- _DATA SUPPLIED_

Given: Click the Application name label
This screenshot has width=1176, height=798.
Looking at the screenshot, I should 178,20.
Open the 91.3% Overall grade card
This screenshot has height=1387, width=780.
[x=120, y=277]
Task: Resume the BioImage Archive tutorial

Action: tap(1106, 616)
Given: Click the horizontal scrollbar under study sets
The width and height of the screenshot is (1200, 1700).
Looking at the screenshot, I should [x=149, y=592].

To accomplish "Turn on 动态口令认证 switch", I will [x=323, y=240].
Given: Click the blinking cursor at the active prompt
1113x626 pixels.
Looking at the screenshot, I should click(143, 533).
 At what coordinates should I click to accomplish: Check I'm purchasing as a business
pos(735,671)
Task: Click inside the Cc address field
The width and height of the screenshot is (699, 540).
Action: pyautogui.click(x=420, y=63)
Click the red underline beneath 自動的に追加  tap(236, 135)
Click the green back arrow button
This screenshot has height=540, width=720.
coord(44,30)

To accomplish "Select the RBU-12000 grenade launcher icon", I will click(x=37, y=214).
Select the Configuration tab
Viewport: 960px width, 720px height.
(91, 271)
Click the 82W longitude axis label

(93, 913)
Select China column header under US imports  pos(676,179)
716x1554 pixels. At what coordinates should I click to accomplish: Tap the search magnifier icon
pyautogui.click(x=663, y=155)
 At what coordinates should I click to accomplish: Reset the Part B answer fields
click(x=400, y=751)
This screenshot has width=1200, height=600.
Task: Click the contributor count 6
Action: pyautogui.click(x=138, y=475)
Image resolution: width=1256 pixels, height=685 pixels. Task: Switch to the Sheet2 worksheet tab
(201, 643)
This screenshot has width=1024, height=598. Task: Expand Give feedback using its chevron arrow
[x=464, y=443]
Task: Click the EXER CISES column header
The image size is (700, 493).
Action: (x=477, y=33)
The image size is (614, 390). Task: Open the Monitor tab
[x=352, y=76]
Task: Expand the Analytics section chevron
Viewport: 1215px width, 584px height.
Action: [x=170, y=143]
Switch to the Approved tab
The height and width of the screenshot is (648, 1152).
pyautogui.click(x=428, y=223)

- _PROBLEM STATEMENT_
Retype all of the data shown above, word for word.

- _YOUR RESPONSE_
Given: Click the Application name label
This screenshot has width=1176, height=798.
Looking at the screenshot, I should 178,20.
Open the 91.3% Overall grade card
This screenshot has height=1387, width=780.
[x=120, y=277]
Task: Resume the BioImage Archive tutorial

Action: tap(1106, 616)
Given: Click the horizontal scrollbar under study sets
The width and height of the screenshot is (1200, 1700).
Looking at the screenshot, I should [x=149, y=592].

To accomplish "Turn on 动态口令认证 switch", I will [x=323, y=240].
Given: Click the blinking cursor at the active prompt
1113x626 pixels.
Looking at the screenshot, I should click(143, 533).
 At what coordinates should I click to accomplish: Check I'm purchasing as a business
pos(735,671)
Task: Click inside the Cc address field
The width and height of the screenshot is (699, 540).
Action: pyautogui.click(x=420, y=63)
Click the red underline beneath 自動的に追加  tap(236, 135)
Click the green back arrow button
This screenshot has height=540, width=720.
coord(44,30)

To accomplish "Select the RBU-12000 grenade launcher icon", I will click(x=37, y=214).
Select the Configuration tab
Viewport: 960px width, 720px height.
(91, 271)
Click the 82W longitude axis label

(93, 913)
Select China column header under US imports  pos(676,179)
716x1554 pixels. At what coordinates should I click to accomplish: Tap the search magnifier icon
pyautogui.click(x=663, y=155)
 At what coordinates should I click to accomplish: Reset the Part B answer fields
click(x=400, y=751)
This screenshot has width=1200, height=600.
Task: Click the contributor count 6
Action: pyautogui.click(x=138, y=475)
Image resolution: width=1256 pixels, height=685 pixels. Task: Switch to the Sheet2 worksheet tab
(201, 643)
This screenshot has width=1024, height=598. Task: Expand Give feedback using its chevron arrow
[x=464, y=443]
Task: Click the EXER CISES column header
The image size is (700, 493).
Action: (x=477, y=33)
The image size is (614, 390). Task: Open the Monitor tab
[x=352, y=76]
Task: Expand the Analytics section chevron
Viewport: 1215px width, 584px height.
Action: [x=170, y=143]
Switch to the Approved tab
The height and width of the screenshot is (648, 1152).
pyautogui.click(x=428, y=223)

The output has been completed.